Fifteen years later, Andy Frasco & The U.N. Ernie Chang (saxophone), Shawn Eckels (guitar, vocals), Andee “Beats” Avila (drums, vocals), and Floyd Kellogg (bass guitar) – have gone from a bar band to a festival, shed and theater attraction, regularly playing before sold-out crowds with a show that finds them segueing from a world-class soul review to a jam band to blues-busters, hip-hoppers and punk rockers (with covers of My Chemical Romance’s “Teenagers,” Talking Heads’ “Psycho Killer/Life During Wartime,” Rage Against the Machine’s “Killing in the Name” and Clash’s “Train in Vain” peppering the playlist), all in the same set. From switching instruments mid-song to Frasco stagediving into the crowd or kibitzing with them, an Andy Frasco & The U.N. show is a celebration of inclusivity and tolerance where “You do You” and “let us do us.”

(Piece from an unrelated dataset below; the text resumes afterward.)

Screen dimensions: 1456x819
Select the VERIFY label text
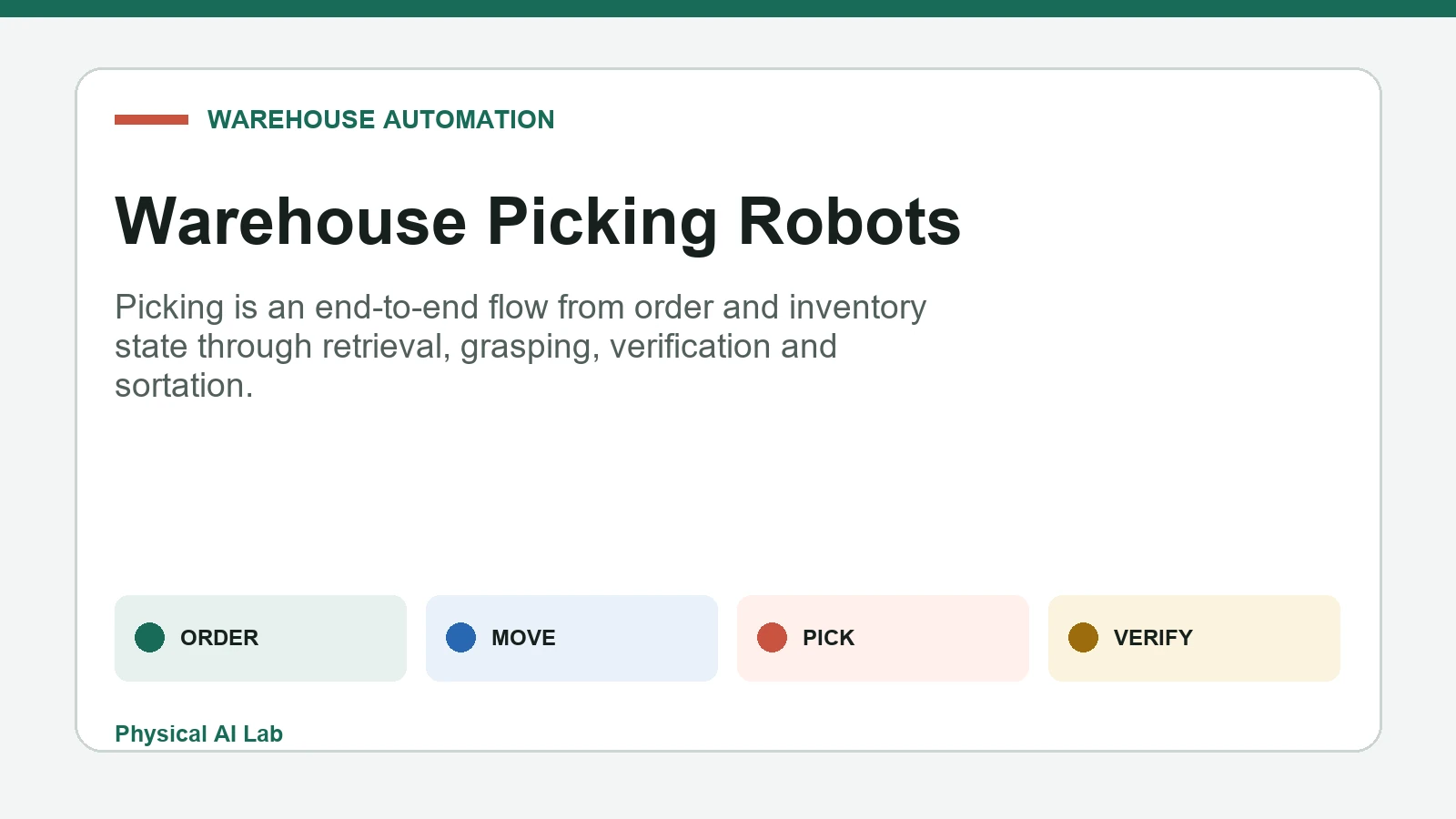[1153, 638]
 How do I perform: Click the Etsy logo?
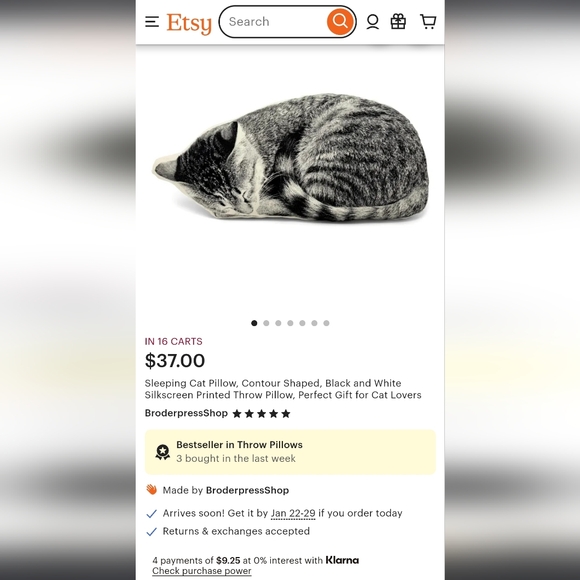189,23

“I came into this life wanting to write songs,” said Frasco. “It took 15 years, but I feel I’m starting to get credit for it. My cup is full. I’m really starting to see my dreams come true.”

Cordovas

Cordovas

The story of Cordovas is one of rock ’n’ roll seekers, hammering away in search not just for a platonic ideal of their freewheeling sound, but also for some greater truth about our experience as humans. The band is fueled by the long strange trip of frontman Joe Firstman, who had a circuitous path through his young adulthood — spat out from the major label system, a stint as a bandleader on Last Call With Carson Daly, and finally finding his way back to himself, a mystic classicist who has guided Cordovas through their own series of twists and turns. That includes their new record The Rose of Aces, which finds them returning with their finest collection of music yet.

Cordovas’ origins go all the way back the early ‘10s, when Firstman decided he was best with a band around him. After releasing a self-titled debut and undergoing various iterations, things really started cooking when guitarist Lucca Soria joined the fold. Soon the band’s vision cohered further, and they signed to ATO, releasing the quick one-two of That Santa Fe Channel in 2018 and Destiny Hotel in 2020.

Cordovas is a state of constant flow: Firstman, Soria, and their various co-conspirators gathering in their twin outposts — a farm in Nashville, and a hideout in the artist community of the Baja California town Todos Santos. Before the dust remotely began to settle on Destiny Hotel, Cordovas were already back in the shop, working up a trove of songs from which The Rose of Aces would emerge.